6. International Transfers of Personal Data
6.1. Any transfer of Personal Data to a third country or an international organization by the Processor shall only occur on the basis of documented instructions from the Controller and shall comply with Chapter V of the GDPR.
6.2. Where Personal Data is transferred from the European Economic Area (EEA) to a country outside the EEA that is not recognized by the European Commission as providing an adequate level of data protection, the Parties agree to implement appropriate safeguards as required by the GDPR, such as the Standard Contractual Clauses (SCCs) as approved by the European Commission. The Parties agree to execute any further documentation necessary to give effect to such safeguards.
7. Liability and Indemnity
7.1. The liability of each Party under this DPA shall be subject to the limitations and exclusions of liability set out in the Principal Agreement.
7.2. The Processor shall be liable for the damage caused by Processing only where it has not complied with obligations of the GDPR specifically directed to Processors or where it has acted outside or contrary to lawful instructions of the Controller.
7.3. The Controller shall be liable for the damage caused by Processing where it has not complied with its obligations under the GDPR.

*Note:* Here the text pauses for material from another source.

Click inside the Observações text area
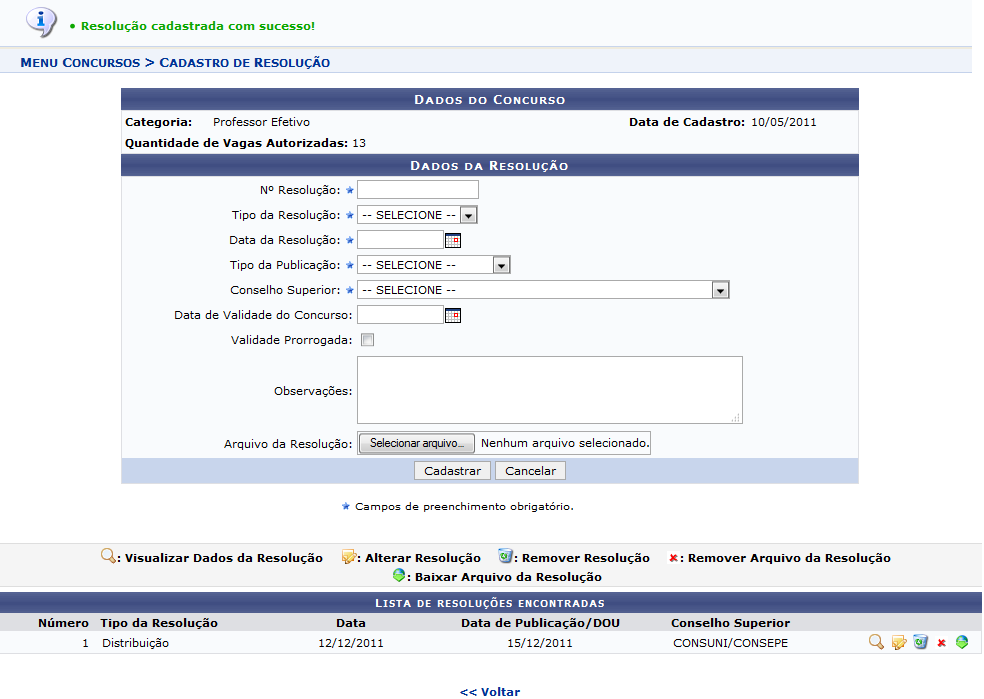Image resolution: width=984 pixels, height=699 pixels. point(549,390)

7.4. Any indemnification obligations related to data protection are set out in the Principal Agreement.
8. Term and Termination
8.1. This DPA is effective as of Customer’s acceptance of the Terms of Service or execution of an Order referencing the Terms of Service, and remains in effect while the Processor Processes Personal Data on behalf of the Controller under the Principal Agreement.
8.2. Termination of this DPA shall not affect any rights or obligations of the Parties which have accrued prior to termination.

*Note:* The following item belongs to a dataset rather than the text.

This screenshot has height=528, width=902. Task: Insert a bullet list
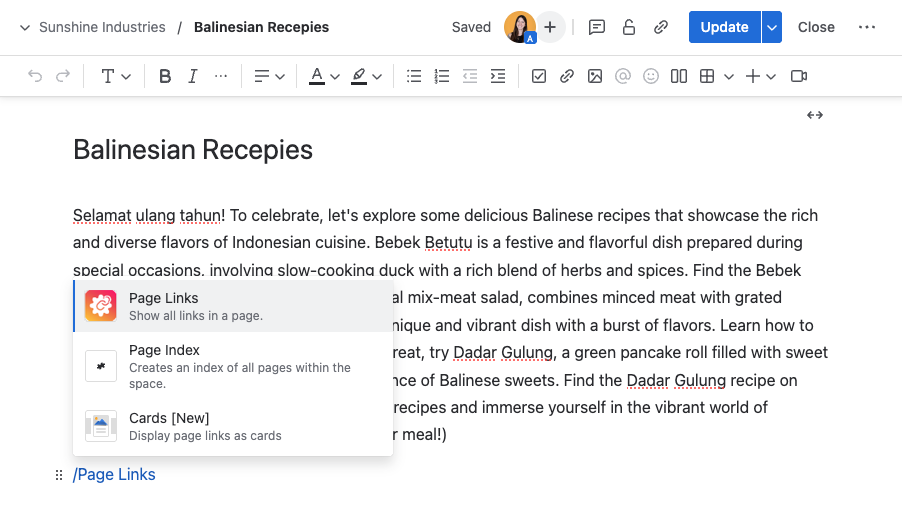tap(414, 76)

8.3. The provisions of this DPA which by their nature are intended to survive termination (including, without limitation, obligations regarding confidentiality, return or deletion of data, and liability) shall remain in effect.

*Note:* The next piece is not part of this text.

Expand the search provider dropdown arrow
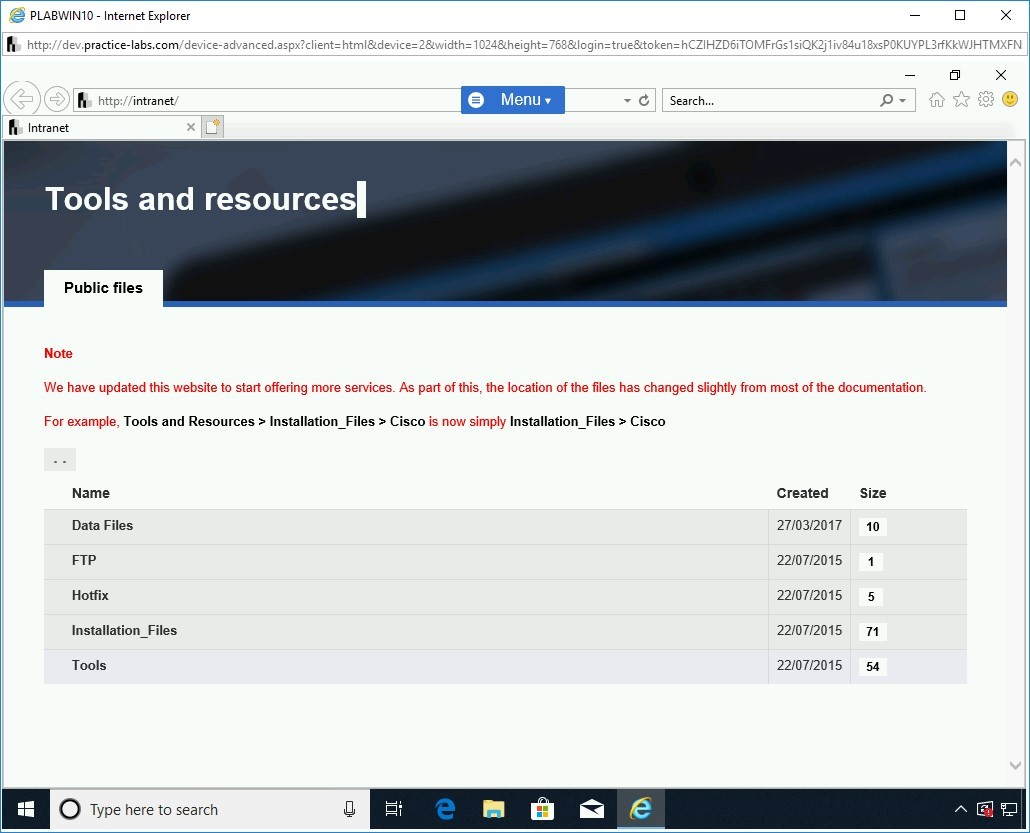 coord(903,101)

9. Governing Law and Jurisdiction
9.1. This DPA is governed by the laws of Finland.
9.2. Disputes under this DPA shall follow the dispute-resolution process in Section 21 (Governing Law & Dispute Resolution) of the Terms of Service (negotiation → mediation under the Finland Chamber of Commerce Mediation Rules → arbitration seated in Helsinki). The arbitral decision shall be final and binding.
10. Miscellaneous
10.1. Notices: Any notices required or permitted to be given under this DPA shall be in writing and shall be delivered to the contact details provided by the Parties during account registration or as otherwise specified in the Principal Agreement (TOS), or to such other address as may be designated by a Party in writing.
10.2. Severability: If any provision of this DPA is found by any court or administrative body of competent jurisdiction to be invalid, unenforceable, or illegal, the other provisions shall remain in force.
10.3. Entire Agreement: This DPA, together with the Principal Agreement and any Annexes, constitutes the entire agreement between the Parties with respect to the subject matter hereof and supersedes all prior and contemporaneous agreements, proposals, or representations, written or oral, concerning its subject matter.
10.4. Amendments: No amendment or modification of this DPA shall be effective unless it is in writing and signed by authorized representatives of both Parties.
© Expanly Oy 2025. All rights reserved.
Annex 1: Sub-processors
Expanly uses the following Sub-processors to provide the Services. This list may be updated from time to time in accordance with the terms of this DPA.
Google Cloud Platform (EU/EEA regions) - hosting, storage, networking, logging, monitoring.
Firebase Authentication (Google LLC, United States) - user authentication (emails & credentials, hashed & encrypted). Subject to EU SCCs and supplementary measures under Google’s Cloud Data Processing Addendum.